§ BRIEF
Write out the entries exactly. None of the pictures should appear in the copy.

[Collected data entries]
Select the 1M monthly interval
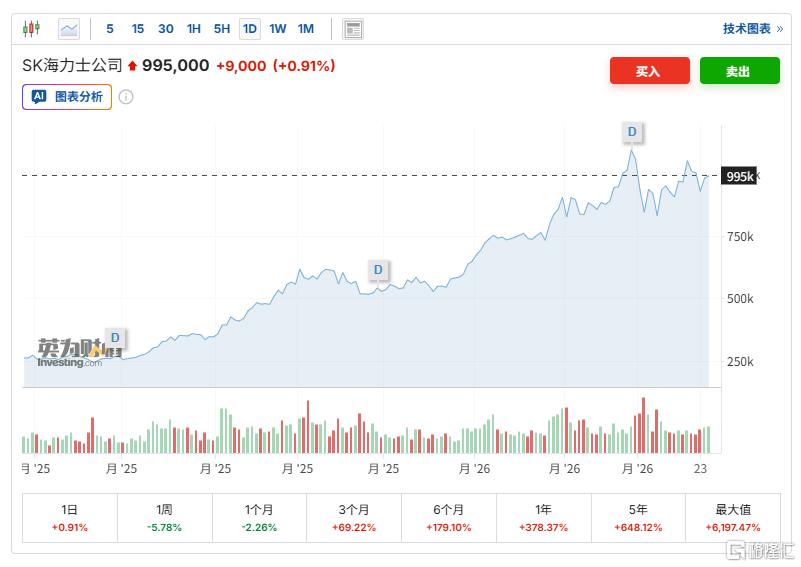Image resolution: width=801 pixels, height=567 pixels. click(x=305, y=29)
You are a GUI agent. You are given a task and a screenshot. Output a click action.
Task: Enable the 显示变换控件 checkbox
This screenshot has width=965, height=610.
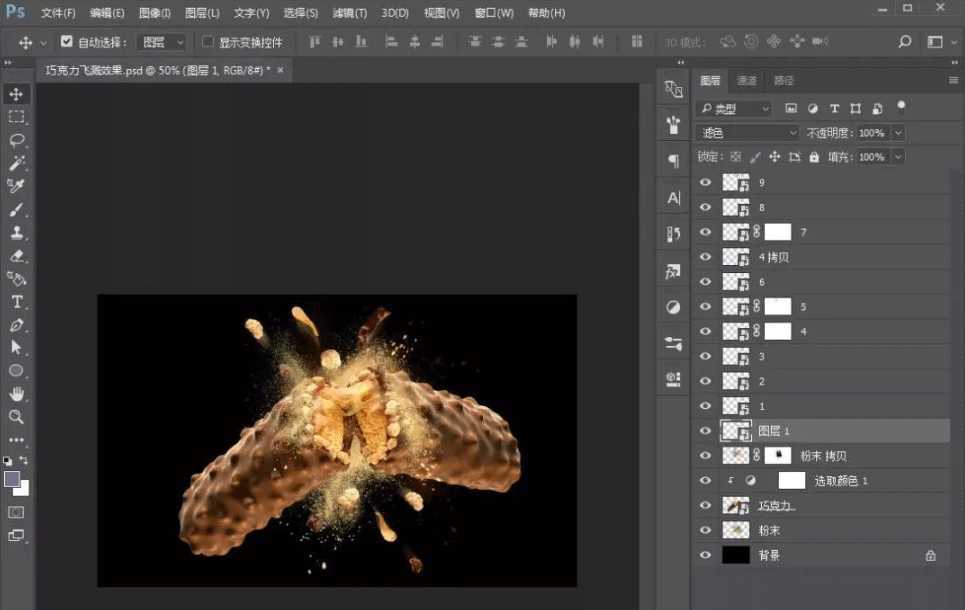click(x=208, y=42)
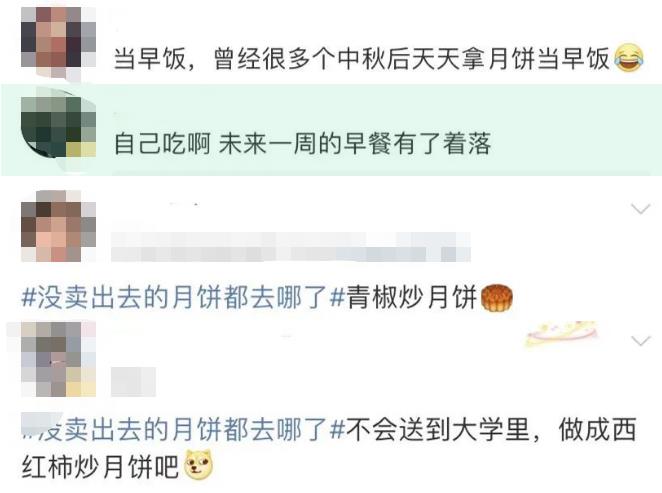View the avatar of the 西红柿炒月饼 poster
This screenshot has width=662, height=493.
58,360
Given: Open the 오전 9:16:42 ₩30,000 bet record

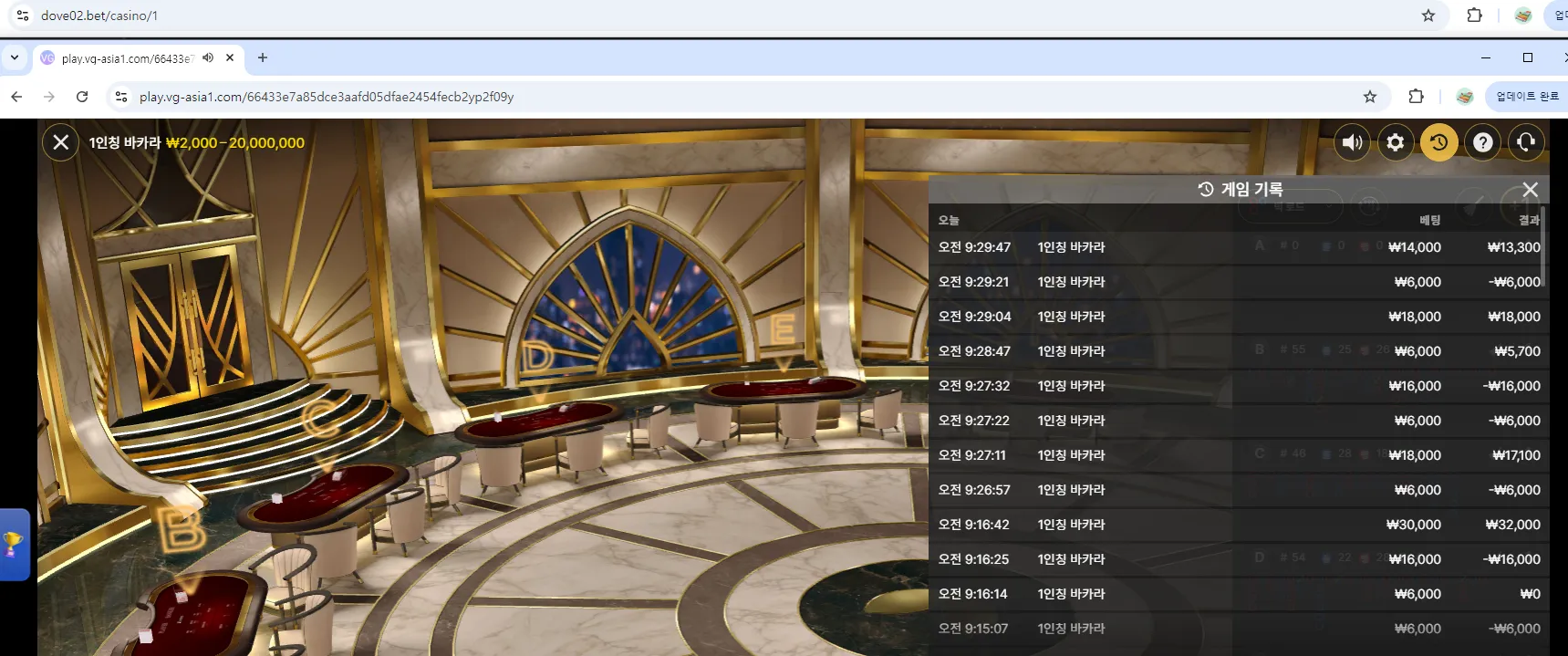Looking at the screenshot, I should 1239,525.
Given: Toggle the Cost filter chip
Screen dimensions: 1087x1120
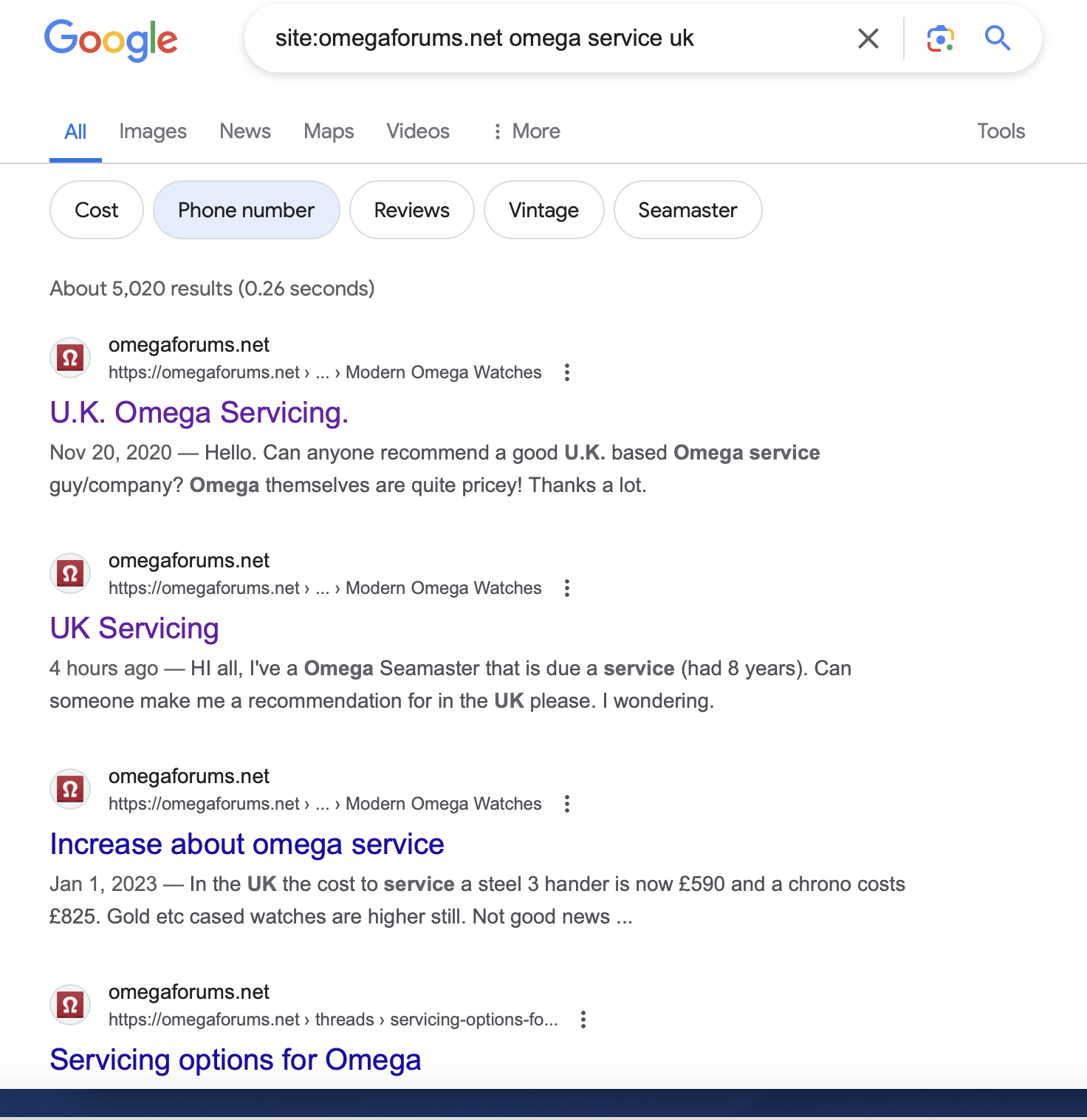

§ ANSWER
Select the 1M monthly interval
Image resolution: width=801 pixels, height=567 pixels. click(x=305, y=29)
You are a GUI agent. You are given a task and a screenshot. Output a click action.
Task: Enable the 显示变换控件 checkbox
This screenshot has width=965, height=610.
click(x=208, y=42)
View the avatar of the 西红柿炒月饼 poster
This screenshot has width=662, height=493.
58,360
Given: Open the 오전 9:16:42 ₩30,000 bet record

Looking at the screenshot, I should 1239,525.
Given: Toggle the Cost filter chip
Screen dimensions: 1087x1120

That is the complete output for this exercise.